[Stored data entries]
####################

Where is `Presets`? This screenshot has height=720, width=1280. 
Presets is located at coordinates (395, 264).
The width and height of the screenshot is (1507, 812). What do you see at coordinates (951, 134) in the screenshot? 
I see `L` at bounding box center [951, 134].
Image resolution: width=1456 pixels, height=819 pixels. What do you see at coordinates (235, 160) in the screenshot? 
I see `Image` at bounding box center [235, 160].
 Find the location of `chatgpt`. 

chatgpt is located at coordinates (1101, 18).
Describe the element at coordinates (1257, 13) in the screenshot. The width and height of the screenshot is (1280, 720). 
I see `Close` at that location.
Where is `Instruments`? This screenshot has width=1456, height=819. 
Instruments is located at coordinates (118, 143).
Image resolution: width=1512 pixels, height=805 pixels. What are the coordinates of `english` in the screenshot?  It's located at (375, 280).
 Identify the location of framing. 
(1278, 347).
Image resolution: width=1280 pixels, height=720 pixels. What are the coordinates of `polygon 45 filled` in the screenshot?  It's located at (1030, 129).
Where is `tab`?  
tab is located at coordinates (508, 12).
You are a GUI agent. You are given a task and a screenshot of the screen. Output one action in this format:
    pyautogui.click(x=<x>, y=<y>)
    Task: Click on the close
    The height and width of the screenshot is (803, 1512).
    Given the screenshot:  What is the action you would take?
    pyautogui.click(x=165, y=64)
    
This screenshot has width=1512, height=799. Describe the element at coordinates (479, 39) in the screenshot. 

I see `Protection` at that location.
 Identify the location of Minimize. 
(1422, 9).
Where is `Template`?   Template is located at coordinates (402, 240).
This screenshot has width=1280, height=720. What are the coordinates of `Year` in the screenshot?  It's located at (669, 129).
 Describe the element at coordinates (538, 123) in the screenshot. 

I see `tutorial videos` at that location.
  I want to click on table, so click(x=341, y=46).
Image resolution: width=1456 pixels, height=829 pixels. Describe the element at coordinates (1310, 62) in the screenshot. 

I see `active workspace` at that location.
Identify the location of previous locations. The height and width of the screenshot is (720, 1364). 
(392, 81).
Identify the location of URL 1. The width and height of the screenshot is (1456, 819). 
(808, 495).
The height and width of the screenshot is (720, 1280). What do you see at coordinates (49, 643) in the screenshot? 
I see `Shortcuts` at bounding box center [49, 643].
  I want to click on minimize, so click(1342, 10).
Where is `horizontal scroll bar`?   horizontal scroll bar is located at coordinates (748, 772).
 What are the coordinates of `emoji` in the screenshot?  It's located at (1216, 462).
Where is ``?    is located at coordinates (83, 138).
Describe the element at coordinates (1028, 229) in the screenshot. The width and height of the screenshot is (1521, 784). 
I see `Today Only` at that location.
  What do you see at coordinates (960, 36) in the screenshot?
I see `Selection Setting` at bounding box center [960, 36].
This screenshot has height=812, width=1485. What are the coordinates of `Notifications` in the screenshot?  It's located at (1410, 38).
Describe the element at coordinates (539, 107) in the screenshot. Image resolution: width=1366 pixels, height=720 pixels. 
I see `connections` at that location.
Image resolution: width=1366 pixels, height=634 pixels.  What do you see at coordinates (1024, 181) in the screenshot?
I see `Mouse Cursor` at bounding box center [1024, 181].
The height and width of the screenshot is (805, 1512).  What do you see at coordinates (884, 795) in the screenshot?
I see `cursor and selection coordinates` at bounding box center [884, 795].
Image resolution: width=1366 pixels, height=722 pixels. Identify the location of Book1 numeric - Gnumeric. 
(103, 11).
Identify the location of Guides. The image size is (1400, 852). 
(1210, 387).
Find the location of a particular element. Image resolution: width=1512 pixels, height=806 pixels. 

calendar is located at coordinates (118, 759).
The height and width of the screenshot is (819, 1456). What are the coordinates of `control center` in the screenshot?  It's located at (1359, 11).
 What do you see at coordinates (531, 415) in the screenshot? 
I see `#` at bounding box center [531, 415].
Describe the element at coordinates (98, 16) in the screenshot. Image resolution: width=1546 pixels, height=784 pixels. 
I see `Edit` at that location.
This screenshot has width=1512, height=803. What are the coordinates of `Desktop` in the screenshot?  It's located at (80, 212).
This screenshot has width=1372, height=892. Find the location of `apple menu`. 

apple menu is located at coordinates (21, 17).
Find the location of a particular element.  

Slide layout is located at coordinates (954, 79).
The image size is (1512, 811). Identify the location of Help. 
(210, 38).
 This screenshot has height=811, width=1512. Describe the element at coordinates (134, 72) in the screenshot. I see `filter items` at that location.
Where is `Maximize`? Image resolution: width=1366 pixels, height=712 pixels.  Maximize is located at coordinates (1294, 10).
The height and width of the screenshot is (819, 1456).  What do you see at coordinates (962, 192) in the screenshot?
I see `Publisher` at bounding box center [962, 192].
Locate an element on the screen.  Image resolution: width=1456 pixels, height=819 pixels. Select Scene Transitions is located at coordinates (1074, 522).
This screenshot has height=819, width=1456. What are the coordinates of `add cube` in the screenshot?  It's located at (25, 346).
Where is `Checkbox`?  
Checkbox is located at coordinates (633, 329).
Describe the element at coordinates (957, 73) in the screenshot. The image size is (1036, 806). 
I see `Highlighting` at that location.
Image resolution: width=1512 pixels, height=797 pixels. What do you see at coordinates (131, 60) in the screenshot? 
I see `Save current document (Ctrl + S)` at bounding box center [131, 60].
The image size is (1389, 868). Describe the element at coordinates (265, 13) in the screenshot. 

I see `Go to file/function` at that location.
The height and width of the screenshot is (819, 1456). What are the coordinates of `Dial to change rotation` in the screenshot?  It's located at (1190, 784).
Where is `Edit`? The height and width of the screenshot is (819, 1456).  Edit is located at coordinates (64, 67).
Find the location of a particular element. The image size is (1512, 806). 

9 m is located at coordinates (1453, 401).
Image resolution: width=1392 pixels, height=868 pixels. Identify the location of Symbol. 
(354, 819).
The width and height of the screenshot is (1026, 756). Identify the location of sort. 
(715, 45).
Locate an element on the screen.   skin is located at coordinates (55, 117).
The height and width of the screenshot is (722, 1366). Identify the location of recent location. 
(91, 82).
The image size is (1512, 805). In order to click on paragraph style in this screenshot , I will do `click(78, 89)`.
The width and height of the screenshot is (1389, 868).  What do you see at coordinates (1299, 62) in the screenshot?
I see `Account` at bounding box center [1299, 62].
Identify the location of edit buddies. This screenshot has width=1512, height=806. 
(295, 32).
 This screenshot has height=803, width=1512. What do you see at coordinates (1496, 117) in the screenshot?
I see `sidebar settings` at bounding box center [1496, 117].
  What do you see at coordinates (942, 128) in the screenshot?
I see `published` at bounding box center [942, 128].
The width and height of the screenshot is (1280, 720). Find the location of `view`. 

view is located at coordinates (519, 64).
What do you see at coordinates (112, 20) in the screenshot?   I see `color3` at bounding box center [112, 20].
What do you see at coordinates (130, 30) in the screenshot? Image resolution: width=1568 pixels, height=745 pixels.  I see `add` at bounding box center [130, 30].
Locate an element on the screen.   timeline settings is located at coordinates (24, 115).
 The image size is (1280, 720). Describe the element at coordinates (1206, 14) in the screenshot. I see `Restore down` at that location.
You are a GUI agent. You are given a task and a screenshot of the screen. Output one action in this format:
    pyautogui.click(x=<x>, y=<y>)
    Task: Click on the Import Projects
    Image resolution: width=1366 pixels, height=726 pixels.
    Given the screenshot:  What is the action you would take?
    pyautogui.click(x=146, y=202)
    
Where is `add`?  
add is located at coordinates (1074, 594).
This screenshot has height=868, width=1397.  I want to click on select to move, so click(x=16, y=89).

####################

### REQUIRED WORK
Rewrite all of the records above, changing every "GUI agent" to "screen assistant" and leaving everything else as it is.

### SOLUTION TO THIS TASK
Where is `Presets`? This screenshot has height=720, width=1280. 
Presets is located at coordinates (395, 264).
The width and height of the screenshot is (1507, 812). What do you see at coordinates (951, 134) in the screenshot? 
I see `L` at bounding box center [951, 134].
Image resolution: width=1456 pixels, height=819 pixels. What do you see at coordinates (235, 160) in the screenshot? 
I see `Image` at bounding box center [235, 160].
 Find the location of `chatgpt`. 

chatgpt is located at coordinates (1101, 18).
Describe the element at coordinates (1257, 13) in the screenshot. The width and height of the screenshot is (1280, 720). 
I see `Close` at that location.
Where is `Instruments`? This screenshot has width=1456, height=819. 
Instruments is located at coordinates (118, 143).
Image resolution: width=1512 pixels, height=805 pixels. What are the coordinates of `english` in the screenshot?  It's located at (375, 280).
 Identify the location of framing. 
(1278, 347).
Image resolution: width=1280 pixels, height=720 pixels. What are the coordinates of `polygon 45 filled` in the screenshot?  It's located at (1030, 129).
Where is `tab`?  
tab is located at coordinates (508, 12).
You are a screen assistant. You are given a task and a screenshot of the screen. Output one action in this format:
    pyautogui.click(x=<x>, y=<y>)
    Task: Click on the close
    The height and width of the screenshot is (803, 1512).
    Given the screenshot:  What is the action you would take?
    pyautogui.click(x=165, y=64)
    
This screenshot has width=1512, height=799. Describe the element at coordinates (479, 39) in the screenshot. 

I see `Protection` at that location.
 Identify the location of Minimize. 
(1422, 9).
Where is `Template`?   Template is located at coordinates (402, 240).
This screenshot has width=1280, height=720. What are the coordinates of `Year` in the screenshot?  It's located at (669, 129).
 Describe the element at coordinates (538, 123) in the screenshot. 

I see `tutorial videos` at that location.
  I want to click on table, so click(x=341, y=46).
Image resolution: width=1456 pixels, height=829 pixels. Describe the element at coordinates (1310, 62) in the screenshot. 

I see `active workspace` at that location.
Identify the location of previous locations. The height and width of the screenshot is (720, 1364). 
(392, 81).
Identify the location of URL 1. The width and height of the screenshot is (1456, 819). 
(808, 495).
The height and width of the screenshot is (720, 1280). What do you see at coordinates (49, 643) in the screenshot? 
I see `Shortcuts` at bounding box center [49, 643].
  I want to click on minimize, so click(1342, 10).
Where is `horizontal scroll bar`?   horizontal scroll bar is located at coordinates (748, 772).
 What are the coordinates of `emoji` in the screenshot?  It's located at (1216, 462).
Where is ``?    is located at coordinates (83, 138).
Describe the element at coordinates (1028, 229) in the screenshot. The width and height of the screenshot is (1521, 784). 
I see `Today Only` at that location.
  What do you see at coordinates (960, 36) in the screenshot?
I see `Selection Setting` at bounding box center [960, 36].
This screenshot has height=812, width=1485. What are the coordinates of `Notifications` in the screenshot?  It's located at (1410, 38).
Describe the element at coordinates (539, 107) in the screenshot. Image resolution: width=1366 pixels, height=720 pixels. 
I see `connections` at that location.
Image resolution: width=1366 pixels, height=634 pixels.  What do you see at coordinates (1024, 181) in the screenshot?
I see `Mouse Cursor` at bounding box center [1024, 181].
The height and width of the screenshot is (805, 1512).  What do you see at coordinates (884, 795) in the screenshot?
I see `cursor and selection coordinates` at bounding box center [884, 795].
Image resolution: width=1366 pixels, height=722 pixels. Identify the location of Book1 numeric - Gnumeric. 
(103, 11).
Identify the location of Guides. The image size is (1400, 852). 
(1210, 387).
Find the location of a particular element. Image resolution: width=1512 pixels, height=806 pixels. 

calendar is located at coordinates (118, 759).
The height and width of the screenshot is (819, 1456). What are the coordinates of `control center` in the screenshot?  It's located at (1359, 11).
 What do you see at coordinates (531, 415) in the screenshot? 
I see `#` at bounding box center [531, 415].
Describe the element at coordinates (98, 16) in the screenshot. Image resolution: width=1546 pixels, height=784 pixels. 
I see `Edit` at that location.
This screenshot has width=1512, height=803. What are the coordinates of `Desktop` in the screenshot?  It's located at (80, 212).
This screenshot has width=1372, height=892. Find the location of `apple menu`. 

apple menu is located at coordinates (21, 17).
Find the location of a particular element.  

Slide layout is located at coordinates (954, 79).
The image size is (1512, 811). Identify the location of Help. 
(210, 38).
 This screenshot has height=811, width=1512. Describe the element at coordinates (134, 72) in the screenshot. I see `filter items` at that location.
Where is `Maximize`? Image resolution: width=1366 pixels, height=712 pixels.  Maximize is located at coordinates (1294, 10).
The height and width of the screenshot is (819, 1456).  What do you see at coordinates (962, 192) in the screenshot?
I see `Publisher` at bounding box center [962, 192].
Locate an element on the screen.  Image resolution: width=1456 pixels, height=819 pixels. Select Scene Transitions is located at coordinates (1074, 522).
This screenshot has height=819, width=1456. What are the coordinates of `add cube` in the screenshot?  It's located at (25, 346).
Where is `Checkbox`?  
Checkbox is located at coordinates (633, 329).
Describe the element at coordinates (957, 73) in the screenshot. The image size is (1036, 806). 
I see `Highlighting` at that location.
Image resolution: width=1512 pixels, height=797 pixels. What do you see at coordinates (131, 60) in the screenshot? 
I see `Save current document (Ctrl + S)` at bounding box center [131, 60].
The image size is (1389, 868). Describe the element at coordinates (265, 13) in the screenshot. 

I see `Go to file/function` at that location.
The height and width of the screenshot is (819, 1456). What are the coordinates of `Dial to change rotation` in the screenshot?  It's located at (1190, 784).
Where is `Edit`? The height and width of the screenshot is (819, 1456).  Edit is located at coordinates (64, 67).
Find the location of a particular element. The image size is (1512, 806). 

9 m is located at coordinates (1453, 401).
Image resolution: width=1392 pixels, height=868 pixels. Identify the location of Symbol. 
(354, 819).
The width and height of the screenshot is (1026, 756). Identify the location of sort. 
(715, 45).
Locate an element on the screen.   skin is located at coordinates (55, 117).
The height and width of the screenshot is (722, 1366). Identify the location of recent location. 
(91, 82).
The image size is (1512, 805). In order to click on paragraph style in this screenshot , I will do `click(78, 89)`.
The width and height of the screenshot is (1389, 868).  What do you see at coordinates (1299, 62) in the screenshot?
I see `Account` at bounding box center [1299, 62].
Identify the location of edit buddies. This screenshot has width=1512, height=806. 
(295, 32).
 This screenshot has height=803, width=1512. What do you see at coordinates (1496, 117) in the screenshot?
I see `sidebar settings` at bounding box center [1496, 117].
  What do you see at coordinates (942, 128) in the screenshot?
I see `published` at bounding box center [942, 128].
The width and height of the screenshot is (1280, 720). Find the location of `view`. 

view is located at coordinates (519, 64).
What do you see at coordinates (112, 20) in the screenshot?   I see `color3` at bounding box center [112, 20].
What do you see at coordinates (130, 30) in the screenshot? Image resolution: width=1568 pixels, height=745 pixels.  I see `add` at bounding box center [130, 30].
Locate an element on the screen.   timeline settings is located at coordinates (24, 115).
 The image size is (1280, 720). Describe the element at coordinates (1206, 14) in the screenshot. I see `Restore down` at that location.
You are a screen assistant. You are given a task and a screenshot of the screen. Output one action in this format:
    pyautogui.click(x=<x>, y=<y>)
    Task: Click on the Import Projects
    Image resolution: width=1366 pixels, height=726 pixels.
    Given the screenshot:  What is the action you would take?
    pyautogui.click(x=146, y=202)
    
Where is `add`?  
add is located at coordinates (1074, 594).
This screenshot has height=868, width=1397.  I want to click on select to move, so click(x=16, y=89).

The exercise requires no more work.